**Exercise instructions**
Each record must be repeated exactly as it stands.

**Saved data entries**
——————
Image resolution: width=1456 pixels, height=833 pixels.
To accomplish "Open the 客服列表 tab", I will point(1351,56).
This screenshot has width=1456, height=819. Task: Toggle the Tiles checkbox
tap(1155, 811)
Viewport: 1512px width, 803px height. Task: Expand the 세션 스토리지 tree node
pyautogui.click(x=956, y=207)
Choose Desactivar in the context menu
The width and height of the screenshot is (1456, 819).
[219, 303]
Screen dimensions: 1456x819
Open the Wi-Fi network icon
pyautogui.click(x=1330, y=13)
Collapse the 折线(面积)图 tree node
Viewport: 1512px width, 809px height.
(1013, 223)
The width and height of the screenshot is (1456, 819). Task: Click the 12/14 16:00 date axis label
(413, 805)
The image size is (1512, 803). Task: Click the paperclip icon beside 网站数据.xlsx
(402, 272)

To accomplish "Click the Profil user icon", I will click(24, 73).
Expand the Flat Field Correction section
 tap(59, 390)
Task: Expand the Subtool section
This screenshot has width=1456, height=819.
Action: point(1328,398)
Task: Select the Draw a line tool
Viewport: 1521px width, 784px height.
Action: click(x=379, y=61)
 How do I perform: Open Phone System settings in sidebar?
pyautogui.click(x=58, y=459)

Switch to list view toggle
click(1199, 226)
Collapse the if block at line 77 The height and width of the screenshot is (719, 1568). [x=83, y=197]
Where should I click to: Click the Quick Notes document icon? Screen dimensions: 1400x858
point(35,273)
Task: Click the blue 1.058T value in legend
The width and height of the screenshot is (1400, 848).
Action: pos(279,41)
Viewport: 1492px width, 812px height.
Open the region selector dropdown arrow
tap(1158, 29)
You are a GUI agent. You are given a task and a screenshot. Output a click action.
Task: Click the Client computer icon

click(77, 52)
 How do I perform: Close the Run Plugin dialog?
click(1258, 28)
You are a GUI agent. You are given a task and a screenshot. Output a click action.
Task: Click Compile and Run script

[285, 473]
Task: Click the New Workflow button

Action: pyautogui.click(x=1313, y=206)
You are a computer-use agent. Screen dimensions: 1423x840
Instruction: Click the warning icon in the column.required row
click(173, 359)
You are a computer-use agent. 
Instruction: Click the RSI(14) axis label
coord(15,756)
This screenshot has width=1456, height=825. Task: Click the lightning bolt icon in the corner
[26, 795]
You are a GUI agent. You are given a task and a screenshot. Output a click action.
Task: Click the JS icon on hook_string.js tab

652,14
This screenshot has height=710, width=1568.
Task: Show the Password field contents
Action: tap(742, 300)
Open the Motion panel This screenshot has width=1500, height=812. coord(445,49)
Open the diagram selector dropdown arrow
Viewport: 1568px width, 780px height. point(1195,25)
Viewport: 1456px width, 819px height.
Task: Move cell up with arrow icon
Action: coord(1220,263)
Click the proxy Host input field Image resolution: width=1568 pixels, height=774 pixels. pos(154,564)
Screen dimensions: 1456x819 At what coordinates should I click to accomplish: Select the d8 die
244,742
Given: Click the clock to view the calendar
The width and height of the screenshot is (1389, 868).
——————
**Reply**
Image resolution: width=1456 pixels, height=833 pixels.
To accomplish "Open the 客服列表 tab", I will point(1351,56).
This screenshot has width=1456, height=819. Task: Toggle the Tiles checkbox
tap(1155, 811)
Viewport: 1512px width, 803px height. Task: Expand the 세션 스토리지 tree node
pyautogui.click(x=956, y=207)
Choose Desactivar in the context menu
The width and height of the screenshot is (1456, 819).
[219, 303]
Screen dimensions: 1456x819
Open the Wi-Fi network icon
pyautogui.click(x=1330, y=13)
Collapse the 折线(面积)图 tree node
Viewport: 1512px width, 809px height.
(1013, 223)
The width and height of the screenshot is (1456, 819). Task: Click the 12/14 16:00 date axis label
(413, 805)
The image size is (1512, 803). Task: Click the paperclip icon beside 网站数据.xlsx
(402, 272)

To accomplish "Click the Profil user icon", I will click(24, 73).
Expand the Flat Field Correction section
 tap(59, 390)
Task: Expand the Subtool section
This screenshot has width=1456, height=819.
Action: point(1328,398)
Task: Select the Draw a line tool
Viewport: 1521px width, 784px height.
Action: click(x=379, y=61)
 How do I perform: Open Phone System settings in sidebar?
pyautogui.click(x=58, y=459)

Switch to list view toggle
click(1199, 226)
Collapse the if block at line 77 The height and width of the screenshot is (719, 1568). [x=83, y=197]
Where should I click to: Click the Quick Notes document icon? Screen dimensions: 1400x858
point(35,273)
Task: Click the blue 1.058T value in legend
The width and height of the screenshot is (1400, 848).
Action: pos(279,41)
Viewport: 1492px width, 812px height.
Open the region selector dropdown arrow
tap(1158, 29)
You are a GUI agent. You are given a task and a screenshot. Output a click action.
Task: Click the Client computer icon

click(77, 52)
 How do I perform: Close the Run Plugin dialog?
click(1258, 28)
You are a GUI agent. You are given a task and a screenshot. Output a click action.
Task: Click Compile and Run script

[285, 473]
Task: Click the New Workflow button

Action: pyautogui.click(x=1313, y=206)
You are a computer-use agent. Screen dimensions: 1423x840
Instruction: Click the warning icon in the column.required row
click(173, 359)
You are a computer-use agent. 
Instruction: Click the RSI(14) axis label
coord(15,756)
This screenshot has width=1456, height=825. Task: Click the lightning bolt icon in the corner
[26, 795]
You are a GUI agent. You are given a task and a screenshot. Output a click action.
Task: Click the JS icon on hook_string.js tab

652,14
This screenshot has height=710, width=1568.
Task: Show the Password field contents
Action: tap(742, 300)
Open the Motion panel This screenshot has width=1500, height=812. coord(445,49)
Open the diagram selector dropdown arrow
Viewport: 1568px width, 780px height. point(1195,25)
Viewport: 1456px width, 819px height.
Task: Move cell up with arrow icon
Action: coord(1220,263)
Click the proxy Host input field Image resolution: width=1568 pixels, height=774 pixels. pos(154,564)
Screen dimensions: 1456x819 At what coordinates should I click to accomplish: Select the d8 die
244,742
Given: Click the clock to view the calendar
The width and height of the screenshot is (1389, 868).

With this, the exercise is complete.